Binoial congruence(mod p)

[mutasimmim]

Prove that for any odd prime $p$ , $\binom {2p}{p}\equiv 2\pmod {p^3}$

[SANZEED]

I think there is a typo, because your statement is false for $p=3$. May be the correct statement is $2p\choose p$ $\equiv 2(mod p^{2})\forall p=$ prime. I have a proof for this.

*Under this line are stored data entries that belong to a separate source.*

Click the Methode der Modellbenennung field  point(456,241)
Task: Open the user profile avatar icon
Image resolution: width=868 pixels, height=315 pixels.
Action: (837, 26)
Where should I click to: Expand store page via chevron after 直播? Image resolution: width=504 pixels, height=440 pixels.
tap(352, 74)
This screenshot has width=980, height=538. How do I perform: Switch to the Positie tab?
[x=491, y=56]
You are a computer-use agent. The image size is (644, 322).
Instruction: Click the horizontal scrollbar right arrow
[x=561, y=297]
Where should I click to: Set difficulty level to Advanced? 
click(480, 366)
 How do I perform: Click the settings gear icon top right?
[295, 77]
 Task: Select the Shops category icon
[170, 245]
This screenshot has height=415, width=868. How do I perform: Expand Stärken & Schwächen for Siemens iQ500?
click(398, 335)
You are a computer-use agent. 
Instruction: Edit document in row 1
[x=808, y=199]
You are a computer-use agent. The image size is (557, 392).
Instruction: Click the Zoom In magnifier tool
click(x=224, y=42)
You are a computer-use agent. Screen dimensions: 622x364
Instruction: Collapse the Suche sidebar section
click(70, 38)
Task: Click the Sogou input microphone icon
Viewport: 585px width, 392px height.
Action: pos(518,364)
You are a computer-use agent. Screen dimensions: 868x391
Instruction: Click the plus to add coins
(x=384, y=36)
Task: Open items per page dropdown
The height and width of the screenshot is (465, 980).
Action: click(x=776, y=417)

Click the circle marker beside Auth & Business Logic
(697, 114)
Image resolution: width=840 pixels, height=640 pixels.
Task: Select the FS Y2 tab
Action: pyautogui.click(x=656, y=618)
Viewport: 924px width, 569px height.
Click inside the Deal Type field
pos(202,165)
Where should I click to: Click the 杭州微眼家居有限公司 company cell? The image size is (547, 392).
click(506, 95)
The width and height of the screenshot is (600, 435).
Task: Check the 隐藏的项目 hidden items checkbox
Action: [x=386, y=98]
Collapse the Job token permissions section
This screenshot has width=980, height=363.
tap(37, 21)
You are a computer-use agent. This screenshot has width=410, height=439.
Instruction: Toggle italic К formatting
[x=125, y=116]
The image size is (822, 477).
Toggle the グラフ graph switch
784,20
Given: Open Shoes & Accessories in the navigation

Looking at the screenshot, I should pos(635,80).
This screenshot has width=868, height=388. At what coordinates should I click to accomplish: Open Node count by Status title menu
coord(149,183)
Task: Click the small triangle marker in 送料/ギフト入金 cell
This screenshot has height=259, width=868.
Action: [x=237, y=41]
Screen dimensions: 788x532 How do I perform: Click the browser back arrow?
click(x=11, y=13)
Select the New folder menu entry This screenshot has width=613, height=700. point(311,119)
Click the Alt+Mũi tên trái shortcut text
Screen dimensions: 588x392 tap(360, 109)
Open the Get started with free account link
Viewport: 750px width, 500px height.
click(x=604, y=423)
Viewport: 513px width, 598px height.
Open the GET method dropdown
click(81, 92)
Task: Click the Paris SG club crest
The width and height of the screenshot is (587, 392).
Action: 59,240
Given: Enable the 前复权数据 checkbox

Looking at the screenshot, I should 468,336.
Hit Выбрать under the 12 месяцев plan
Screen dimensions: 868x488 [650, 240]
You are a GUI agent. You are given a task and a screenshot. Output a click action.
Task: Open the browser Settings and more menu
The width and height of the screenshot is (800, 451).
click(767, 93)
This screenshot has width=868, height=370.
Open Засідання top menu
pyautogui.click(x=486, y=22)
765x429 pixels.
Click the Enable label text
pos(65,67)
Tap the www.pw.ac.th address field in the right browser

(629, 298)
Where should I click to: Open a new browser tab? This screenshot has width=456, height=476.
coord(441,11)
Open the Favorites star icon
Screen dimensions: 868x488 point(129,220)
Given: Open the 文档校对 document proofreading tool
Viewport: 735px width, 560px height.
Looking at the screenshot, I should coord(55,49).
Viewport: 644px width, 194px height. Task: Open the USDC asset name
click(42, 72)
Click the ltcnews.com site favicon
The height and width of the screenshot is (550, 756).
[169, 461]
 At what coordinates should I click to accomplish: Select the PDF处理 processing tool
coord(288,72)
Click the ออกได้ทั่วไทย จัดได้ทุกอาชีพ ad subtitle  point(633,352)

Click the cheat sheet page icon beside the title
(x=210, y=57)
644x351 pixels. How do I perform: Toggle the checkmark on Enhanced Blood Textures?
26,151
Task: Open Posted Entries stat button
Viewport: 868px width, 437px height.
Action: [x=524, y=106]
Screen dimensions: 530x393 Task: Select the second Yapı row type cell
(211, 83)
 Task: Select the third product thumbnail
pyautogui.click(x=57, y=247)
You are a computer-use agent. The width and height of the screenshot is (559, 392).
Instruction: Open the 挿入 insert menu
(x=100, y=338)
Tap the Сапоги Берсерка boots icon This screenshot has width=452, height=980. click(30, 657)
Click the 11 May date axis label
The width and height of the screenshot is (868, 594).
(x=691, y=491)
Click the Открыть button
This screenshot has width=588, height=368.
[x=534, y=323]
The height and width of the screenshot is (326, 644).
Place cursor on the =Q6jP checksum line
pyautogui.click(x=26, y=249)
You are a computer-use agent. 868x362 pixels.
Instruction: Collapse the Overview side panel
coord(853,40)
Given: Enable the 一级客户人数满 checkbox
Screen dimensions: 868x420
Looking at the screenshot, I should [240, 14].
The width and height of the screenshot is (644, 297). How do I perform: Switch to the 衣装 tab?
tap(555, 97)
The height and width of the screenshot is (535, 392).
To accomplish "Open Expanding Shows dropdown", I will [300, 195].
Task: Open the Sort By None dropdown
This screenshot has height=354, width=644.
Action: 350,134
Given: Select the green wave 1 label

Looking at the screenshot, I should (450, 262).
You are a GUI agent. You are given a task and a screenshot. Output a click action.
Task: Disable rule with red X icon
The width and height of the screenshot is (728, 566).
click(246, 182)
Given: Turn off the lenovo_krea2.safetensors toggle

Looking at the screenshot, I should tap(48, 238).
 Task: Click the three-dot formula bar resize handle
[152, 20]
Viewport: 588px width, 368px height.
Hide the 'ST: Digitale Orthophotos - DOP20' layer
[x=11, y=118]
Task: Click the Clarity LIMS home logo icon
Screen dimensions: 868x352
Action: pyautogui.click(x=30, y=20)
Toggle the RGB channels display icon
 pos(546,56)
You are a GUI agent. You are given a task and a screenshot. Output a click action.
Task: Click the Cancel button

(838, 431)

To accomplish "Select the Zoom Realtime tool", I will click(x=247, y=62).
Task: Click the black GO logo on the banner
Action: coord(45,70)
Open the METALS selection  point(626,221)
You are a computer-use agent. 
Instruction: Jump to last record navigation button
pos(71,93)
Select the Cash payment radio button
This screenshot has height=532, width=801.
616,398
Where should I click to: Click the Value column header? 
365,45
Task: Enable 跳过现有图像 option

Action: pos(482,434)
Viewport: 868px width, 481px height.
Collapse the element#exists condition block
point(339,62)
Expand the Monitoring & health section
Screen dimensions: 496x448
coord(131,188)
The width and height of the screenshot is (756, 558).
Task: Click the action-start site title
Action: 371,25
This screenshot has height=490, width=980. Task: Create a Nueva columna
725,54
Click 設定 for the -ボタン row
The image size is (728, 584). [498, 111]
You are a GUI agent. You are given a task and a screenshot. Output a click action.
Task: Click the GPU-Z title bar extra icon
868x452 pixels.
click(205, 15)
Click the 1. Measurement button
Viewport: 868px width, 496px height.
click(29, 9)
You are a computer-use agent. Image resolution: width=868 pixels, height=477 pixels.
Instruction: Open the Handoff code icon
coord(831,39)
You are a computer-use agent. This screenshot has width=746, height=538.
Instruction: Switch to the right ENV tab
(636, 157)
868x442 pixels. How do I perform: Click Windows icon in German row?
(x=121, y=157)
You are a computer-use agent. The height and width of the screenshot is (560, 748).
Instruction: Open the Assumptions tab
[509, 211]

Let us choose a set of $p$ boys and girls from a set of $p$ boys and $p$ girls. Firstly, this can be done in $2p\choose p$ ways. Now count it in another way. If we choose $i$ boys out of $p$ boys, then we have to $(p-i)$ girls out of $p$ girls. This can be done in $p\choose i$ $\times$ $p\choose p-i$ $=$ $p\choose i$ $^2$ ways. So the total number of ways to choose a set of $p$ boys and girls is $\sum_{i=0}^{p}$ $p\choose i$ $^2$. Thus,
$2p\choose p$ $=$ $\sum_{i=0}^{p}$ $p\choose i$ $^2$. Now it is a well-known identity that $p|$ $p\choose i$ if and only if $(p,i)=1$. Thus $p|$ $p\choose i$ $\forall i=1,2,3,...,p-1$. So, $p^{2}|$ $p\choose i$ $^{2}$ $ \forall i=1,2,3,...,p-1$
So, $2p\choose p$ $=$ $\sum_{i=0}^{p}$ $p\choose i$ $^2$ $\equiv$ $p\choose 0$ $+$ $p\choose p$ $\equiv 2(mod p^{2})$.

[Phlembac Adib Hasan]

@Sanzeed, there IS a typo. But It's not about the power of $p$. This problem is true for $p>3$ and simply derives from a variation of the Wolstenholme's theorem. \[\binom{ap}{bp}\equiv \binom{a}{b}\pmod{p^3}\]